* [Your objective]
The response consists of the lines from the start of the material below through the line holding "August 21, 2026 (60, 2023)", repeated word for word and without pictures.

------ Stored data

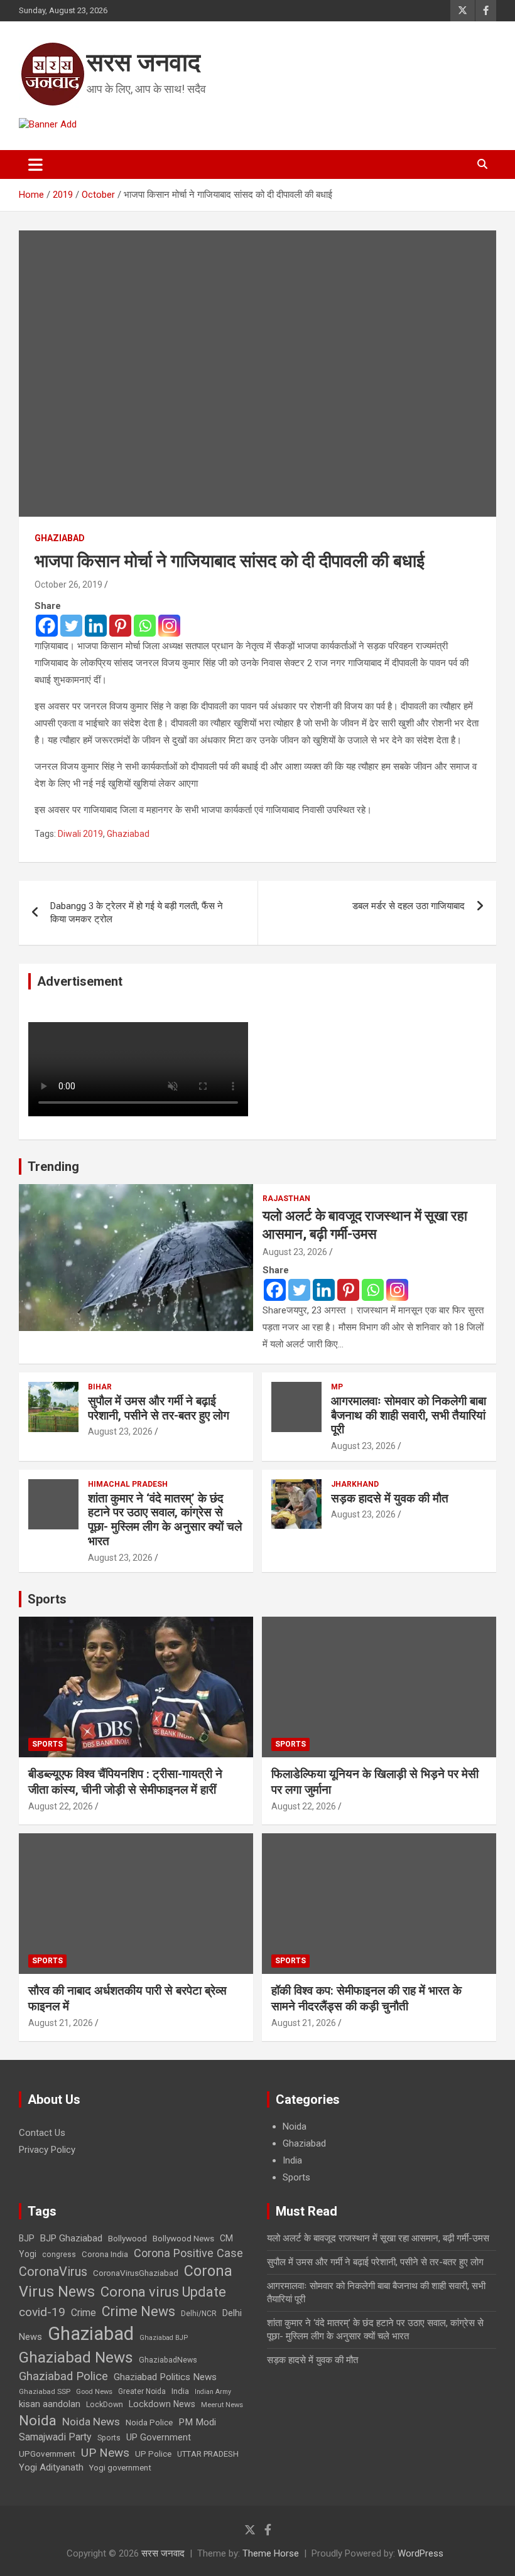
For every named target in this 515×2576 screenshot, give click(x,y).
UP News (105, 2452)
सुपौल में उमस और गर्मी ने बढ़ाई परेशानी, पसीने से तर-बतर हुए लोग (158, 1408)
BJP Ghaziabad (71, 2238)
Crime (83, 2313)
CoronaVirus (53, 2271)
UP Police (153, 2454)
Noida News (91, 2421)
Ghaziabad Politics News (165, 2377)
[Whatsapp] (145, 626)
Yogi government (120, 2467)
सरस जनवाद (143, 62)
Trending (53, 1166)
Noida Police (149, 2422)
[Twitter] (71, 626)
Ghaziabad (60, 538)
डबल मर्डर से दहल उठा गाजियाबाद (408, 906)
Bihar (100, 1386)
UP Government (158, 2437)
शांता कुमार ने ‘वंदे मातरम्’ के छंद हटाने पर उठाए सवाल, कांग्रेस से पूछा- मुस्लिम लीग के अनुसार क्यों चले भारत (165, 1519)
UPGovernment (47, 2454)
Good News (94, 2392)
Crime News (138, 2311)
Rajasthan (286, 1198)
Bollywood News (183, 2238)
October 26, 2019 (68, 584)
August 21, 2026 (60, 2023)
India (292, 2160)
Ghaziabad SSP (44, 2391)
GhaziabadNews (168, 2360)
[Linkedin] (96, 626)
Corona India (105, 2254)
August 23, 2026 (295, 1252)
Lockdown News (162, 2404)
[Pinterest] (120, 626)
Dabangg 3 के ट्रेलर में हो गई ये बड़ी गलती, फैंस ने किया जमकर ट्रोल (136, 912)
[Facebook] (47, 626)
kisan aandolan (49, 2404)
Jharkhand (355, 1484)
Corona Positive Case (188, 2253)
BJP (27, 2238)
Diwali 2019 (80, 834)
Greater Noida (142, 2391)
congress (59, 2254)
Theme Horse (270, 2553)
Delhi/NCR (199, 2313)
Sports (47, 1599)
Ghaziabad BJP (163, 2338)
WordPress (420, 2553)
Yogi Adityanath (51, 2467)
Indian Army (213, 2392)
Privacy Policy (47, 2149)
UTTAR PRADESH (208, 2454)
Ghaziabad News (76, 2357)
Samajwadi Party (55, 2437)
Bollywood (127, 2238)
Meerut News (222, 2405)
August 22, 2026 (60, 1806)
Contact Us (42, 2132)
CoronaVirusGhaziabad (135, 2273)
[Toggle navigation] (35, 164)
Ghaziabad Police (63, 2376)
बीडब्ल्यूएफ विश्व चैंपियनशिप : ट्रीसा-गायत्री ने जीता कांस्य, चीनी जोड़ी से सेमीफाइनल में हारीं (125, 1782)
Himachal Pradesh (128, 1484)
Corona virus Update (163, 2292)
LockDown (104, 2404)
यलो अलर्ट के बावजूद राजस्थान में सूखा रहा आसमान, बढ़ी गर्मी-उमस (378, 2238)
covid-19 (42, 2312)
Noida (294, 2126)
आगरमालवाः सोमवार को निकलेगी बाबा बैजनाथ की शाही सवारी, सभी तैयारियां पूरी (408, 1415)
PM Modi (197, 2422)
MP (337, 1386)
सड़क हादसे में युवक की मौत (389, 1498)
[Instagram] (169, 626)
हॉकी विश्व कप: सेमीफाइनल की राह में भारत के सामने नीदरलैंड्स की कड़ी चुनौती (366, 1998)
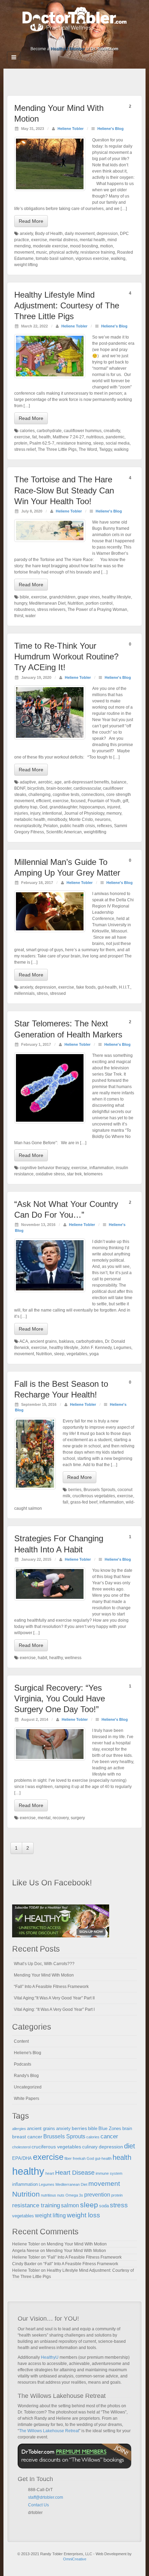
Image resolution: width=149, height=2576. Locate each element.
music (41, 252)
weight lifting (26, 264)
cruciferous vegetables (93, 1495)
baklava (66, 1341)
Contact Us (38, 2505)
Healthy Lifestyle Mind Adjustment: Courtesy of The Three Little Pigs (66, 305)
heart (49, 2173)
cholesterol (21, 2147)
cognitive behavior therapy (44, 1167)
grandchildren (62, 597)
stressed (58, 993)
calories (27, 430)
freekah (79, 2158)
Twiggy (105, 449)
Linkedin (69, 39)
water (30, 615)
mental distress (63, 239)
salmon (70, 2205)
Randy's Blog (26, 2075)
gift (125, 800)
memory (113, 813)
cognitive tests (66, 794)
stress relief (25, 449)
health (45, 437)
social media (118, 443)
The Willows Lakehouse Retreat (49, 2430)
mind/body (57, 819)
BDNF (19, 788)
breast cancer (27, 2136)
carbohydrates (89, 1341)
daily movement (80, 233)
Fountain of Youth (104, 800)
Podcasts (22, 2064)
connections (92, 794)
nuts (60, 2195)
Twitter (79, 39)
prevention (97, 2195)
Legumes (122, 1347)
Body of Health (49, 233)
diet (129, 2146)
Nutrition (76, 603)
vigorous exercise (92, 258)
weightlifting (95, 832)
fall (65, 1502)
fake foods (86, 987)
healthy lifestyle (116, 597)
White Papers (26, 2098)
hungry (20, 603)
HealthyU (50, 2357)
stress (42, 993)
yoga (94, 1353)
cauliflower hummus (83, 430)
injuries (21, 813)
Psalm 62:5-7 (41, 443)
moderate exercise (50, 246)
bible (24, 597)
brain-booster (58, 788)
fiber (68, 2158)
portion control (99, 603)
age (58, 782)
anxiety (26, 233)
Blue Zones (109, 2128)
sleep (98, 443)
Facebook (51, 39)
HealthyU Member (68, 48)
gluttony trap (25, 807)
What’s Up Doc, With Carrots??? (44, 1963)
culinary (90, 2147)
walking (118, 258)
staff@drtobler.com (45, 2497)
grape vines (89, 597)
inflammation (101, 1167)
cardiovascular (87, 788)
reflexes (104, 825)
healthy (56, 1657)
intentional (52, 813)
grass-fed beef (83, 1502)
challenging (39, 794)
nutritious (95, 437)
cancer (109, 2136)
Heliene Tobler (71, 128)
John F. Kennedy (96, 1347)
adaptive (28, 782)
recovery (61, 1817)
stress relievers (51, 609)
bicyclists (35, 788)
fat (34, 437)
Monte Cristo (81, 819)
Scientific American (64, 832)
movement (24, 252)
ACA (23, 1341)
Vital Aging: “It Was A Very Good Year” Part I (54, 2009)
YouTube (88, 39)
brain (127, 2128)
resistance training (97, 252)
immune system (109, 2173)
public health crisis (77, 825)
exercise (39, 239)
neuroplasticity (27, 825)
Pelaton (50, 825)
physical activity (63, 252)
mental (44, 1817)
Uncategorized (28, 2087)
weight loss (83, 2215)
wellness (73, 1657)
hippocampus (92, 807)
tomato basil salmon (54, 258)
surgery (78, 1817)
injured (113, 807)
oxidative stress (50, 1174)
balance (118, 782)
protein (20, 443)
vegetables (77, 1353)
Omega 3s (74, 2195)
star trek (74, 1174)
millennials (24, 993)
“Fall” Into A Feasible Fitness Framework (51, 1986)
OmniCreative (74, 2559)
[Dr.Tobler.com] (74, 18)
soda (104, 2205)
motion (106, 246)
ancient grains (43, 1341)
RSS (98, 39)
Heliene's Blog (110, 128)
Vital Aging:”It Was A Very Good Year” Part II (54, 1998)
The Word (88, 449)
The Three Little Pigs (57, 449)
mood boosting (84, 246)
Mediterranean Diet (47, 603)
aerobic (45, 782)
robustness (24, 609)
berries (74, 1489)
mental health (92, 239)
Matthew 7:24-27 (68, 437)
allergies (19, 2129)
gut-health (107, 987)
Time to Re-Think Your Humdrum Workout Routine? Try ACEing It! (66, 656)
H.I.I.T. (124, 987)
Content (21, 2041)
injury (35, 813)
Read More (31, 221)
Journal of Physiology (84, 813)
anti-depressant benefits (86, 782)
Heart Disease (75, 2172)
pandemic (115, 437)
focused (78, 800)
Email (31, 2521)
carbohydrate (49, 430)
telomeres (93, 1174)
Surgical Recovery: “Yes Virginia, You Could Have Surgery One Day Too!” (59, 1698)
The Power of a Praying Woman (97, 609)
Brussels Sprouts (99, 1489)
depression (107, 233)
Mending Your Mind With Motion (44, 1975)
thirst (18, 615)
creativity (112, 430)
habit (42, 1657)
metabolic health (29, 819)
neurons (103, 819)
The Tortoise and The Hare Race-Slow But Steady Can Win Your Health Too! (64, 490)
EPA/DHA (22, 2158)
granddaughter (63, 807)
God (43, 807)
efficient (43, 800)
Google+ (60, 39)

------------

* [Final answer]
For every named target in this 515×2576 screenshot, give click(x,y).
UP News (105, 2452)
सुपौल में उमस और गर्मी ने बढ़ाई परेशानी, पसीने से तर-बतर हुए लोग (158, 1408)
BJP Ghaziabad (71, 2238)
Crime (83, 2313)
CoronaVirus (53, 2271)
UP Police (153, 2454)
Noida News (91, 2421)
Ghaziabad Politics News (165, 2377)
[Whatsapp] (145, 626)
Yogi government (120, 2467)
सरस जनवाद (143, 62)
Trending (53, 1166)
Noida Police (149, 2422)
[Twitter] (71, 626)
Ghaziabad (60, 538)
डबल मर्डर से दहल उठा गाजियाबाद (408, 906)
Bihar (100, 1386)
UP Government (158, 2437)
शांता कुमार ने ‘वंदे मातरम्’ के छंद हटाने पर उठाए सवाल, कांग्रेस से पूछा- मुस्लिम लीग के अनुसार क्यों चले भारत (165, 1519)
UPGovernment (47, 2454)
Good News (94, 2392)
Crime News (138, 2311)
Rajasthan (286, 1198)
Bollywood News (183, 2238)
October 26, 2019 (68, 584)
August 21, 2026 (60, 2023)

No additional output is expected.